The frequent pilgrimages, the vocal support, the rallies, the understanding that Israel is the focus of a great struggle of spirit in our own time—all these efforts by the evangelical community have been seen and appreciated both in Israel and here in the United States. Together we recognize that our age has been given renewed gifts as well as beset with serious challenges.
We are told in the Bible that God blessed Abraham with everything when he was very old (Gen. 24:1). Yet Abraham was a man who left his native home, drove one son from his house, was asked to sacrifice the other son, was forced by famine to go to Egypt, feared for the safety of his wife, fought a war, and witnessed both wickedness and destruction. How can the Bible tell us that he was blessed in all things?
The rabbis offer a beautiful answer. To be blessed in life is not only to have comfort and ease. Blessing means that we have to witness struggle, feel pain, experience the ills and anguish of life, as well as its sweetness, its embrace and its joy. That is “everything.”
We share a deep love of Israel. But we are keenly aware that this love is mixed with all the daily difficulties of a land in which populations jostle with one another, people often fail, and disappointments mark both the lives of individuals and the aspirations of the nation.
This is God blessing “with everything.” Israel is imperfect; human beings are frail and flawed creatures, but it grows out of a divine vision.
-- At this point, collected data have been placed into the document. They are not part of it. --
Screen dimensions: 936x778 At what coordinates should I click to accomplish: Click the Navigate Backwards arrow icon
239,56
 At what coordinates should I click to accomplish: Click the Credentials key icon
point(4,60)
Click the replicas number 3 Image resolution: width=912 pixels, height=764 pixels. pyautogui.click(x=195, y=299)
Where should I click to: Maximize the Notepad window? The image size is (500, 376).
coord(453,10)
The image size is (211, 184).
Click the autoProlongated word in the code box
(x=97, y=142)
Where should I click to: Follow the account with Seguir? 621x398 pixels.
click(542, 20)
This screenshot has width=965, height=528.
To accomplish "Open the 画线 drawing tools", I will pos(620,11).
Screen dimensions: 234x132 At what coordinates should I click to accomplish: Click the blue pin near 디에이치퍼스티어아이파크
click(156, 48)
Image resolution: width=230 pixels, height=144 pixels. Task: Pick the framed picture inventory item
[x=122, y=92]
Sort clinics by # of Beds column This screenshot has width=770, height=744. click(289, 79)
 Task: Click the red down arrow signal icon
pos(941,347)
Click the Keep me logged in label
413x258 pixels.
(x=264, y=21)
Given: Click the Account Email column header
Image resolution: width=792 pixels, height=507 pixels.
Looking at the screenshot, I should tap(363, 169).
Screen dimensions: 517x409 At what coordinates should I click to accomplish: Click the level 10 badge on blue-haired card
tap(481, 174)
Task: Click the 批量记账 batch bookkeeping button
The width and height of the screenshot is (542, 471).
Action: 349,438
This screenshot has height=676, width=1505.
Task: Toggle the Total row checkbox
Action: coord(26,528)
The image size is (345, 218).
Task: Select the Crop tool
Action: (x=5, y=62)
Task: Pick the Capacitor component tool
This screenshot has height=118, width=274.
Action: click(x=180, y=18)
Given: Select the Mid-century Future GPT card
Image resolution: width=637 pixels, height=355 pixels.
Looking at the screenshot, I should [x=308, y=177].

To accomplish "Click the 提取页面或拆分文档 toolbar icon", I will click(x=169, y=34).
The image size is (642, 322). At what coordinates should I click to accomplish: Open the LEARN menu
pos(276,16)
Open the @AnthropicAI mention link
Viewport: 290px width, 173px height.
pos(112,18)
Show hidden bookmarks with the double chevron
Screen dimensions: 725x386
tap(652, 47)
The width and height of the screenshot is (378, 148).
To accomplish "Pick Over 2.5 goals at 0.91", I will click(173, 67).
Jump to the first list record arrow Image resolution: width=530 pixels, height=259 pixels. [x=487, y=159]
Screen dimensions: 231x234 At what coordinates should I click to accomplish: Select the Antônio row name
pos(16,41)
When we look at Israel, we still see the land where our ancestors walked, where dreams and wonders and possibilities shaped the legacy of all the earth.
History and politics are fraught. Answers are not easy. Yet a steady gaze at the horizon keeps us mindful of both the past and the promise of the Holy Land.
The Jewish community is grateful to our evangelical brothers and sisters, for amidst the jangle of the everyday, you too hear the music of the miracle that is Israel. We will continue to have our differences; Jews believe that God does not wish us to be other than we are. That is our abiding conviction.
Nonetheless, everyone who seeks to walk with
God knows that our ultimate hope is the same for this small, embattled, remarkable land that God has called God’s own: “They shall not hurt nor destroy in all My holy mountain, for the earth shall be full of the knowledge of the Lord as the waters cover the sea” (Is. 11:9). God bless you.
David Wolpe is rabbi of Sinai Temple in Los Angeles. He has taught at the Jewish Theological Seminary of America in New York City and the American Jewish University in Los Angeles. He currently teaches at UCLA. Rabbi Wolpe writes for many publications, including the New York Jewish Week, beliefnet.com, the L.A. Jewish Journal, the Jerusalem Post and the Los Angeles Times. Rabbi Wolpe is the author of the best-seller Making Loss Matter: Creating Meaning in Difficult Times. He was named the top pulpit rabbi in America by Newsweek magazine.